If true, investor pain could be massive
He said the 17-year cycle is more “instructive” than a specific roadmap, adding that spending on artificial intelligence has been a huge economic shot in the arm that has delayed a broader slowdown.
When that spending slows, you’re in trouble, like the Internet bubble bursting when semiconductor spending started to wane.
Welsh has written that the S&P 500 “can be expected to drop to significant lows of the prior bull market” in these 17-year cycles.
That translates to a first target of 3,500 on the S&P 500, the October 2022 low. Longer term, he said the target is 2,200 – the low from March 2020 at the peak of the pandemic troubles – or 1,600, the level that was the high for the index in both 2000 2007.
Welsh says he’s not the only one worried, even if his forecasts are more extreme than most.

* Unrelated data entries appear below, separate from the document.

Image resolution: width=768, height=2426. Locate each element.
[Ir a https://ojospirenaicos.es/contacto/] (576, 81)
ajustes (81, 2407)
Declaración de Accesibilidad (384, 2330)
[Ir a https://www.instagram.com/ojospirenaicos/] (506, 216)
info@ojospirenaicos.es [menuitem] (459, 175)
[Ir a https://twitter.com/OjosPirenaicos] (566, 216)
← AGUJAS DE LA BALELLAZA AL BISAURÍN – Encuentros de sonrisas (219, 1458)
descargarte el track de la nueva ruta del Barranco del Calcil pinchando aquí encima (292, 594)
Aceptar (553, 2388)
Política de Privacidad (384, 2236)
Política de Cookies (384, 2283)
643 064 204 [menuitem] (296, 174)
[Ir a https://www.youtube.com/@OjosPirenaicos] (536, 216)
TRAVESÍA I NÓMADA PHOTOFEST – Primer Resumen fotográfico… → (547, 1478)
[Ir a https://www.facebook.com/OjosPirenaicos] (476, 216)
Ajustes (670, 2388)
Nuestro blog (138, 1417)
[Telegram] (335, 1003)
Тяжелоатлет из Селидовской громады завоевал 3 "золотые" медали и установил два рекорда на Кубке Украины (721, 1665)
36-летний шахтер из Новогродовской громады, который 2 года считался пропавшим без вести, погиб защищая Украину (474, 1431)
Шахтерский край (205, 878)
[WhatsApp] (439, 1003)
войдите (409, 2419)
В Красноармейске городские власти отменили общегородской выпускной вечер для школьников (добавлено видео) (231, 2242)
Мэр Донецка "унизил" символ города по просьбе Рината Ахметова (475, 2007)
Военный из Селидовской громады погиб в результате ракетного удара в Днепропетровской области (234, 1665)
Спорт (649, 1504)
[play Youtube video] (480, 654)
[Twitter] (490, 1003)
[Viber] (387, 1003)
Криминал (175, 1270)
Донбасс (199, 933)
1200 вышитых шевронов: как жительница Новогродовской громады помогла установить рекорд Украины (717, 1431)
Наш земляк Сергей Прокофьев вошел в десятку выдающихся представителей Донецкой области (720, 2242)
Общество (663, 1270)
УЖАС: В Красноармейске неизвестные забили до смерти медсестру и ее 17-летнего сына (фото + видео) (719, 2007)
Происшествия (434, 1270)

“Warren Buffett has $347 billion in cash, it’s 30 % of his portfolio,” Welsh said. “In 2000, it was 25%. So, in other words, he’s holding more cash today because of what he sees from an evaluation standpoint.”
“You know, the US government has a problem with spending. You know, the deficit is over 6%. That can’t continue with $37 trillion outstanding in interest rates, causing interest payments to be $1.2 trillion. These issues are going to come to a head. … We’re not going to be able to cut back on debt without slowing the economy.”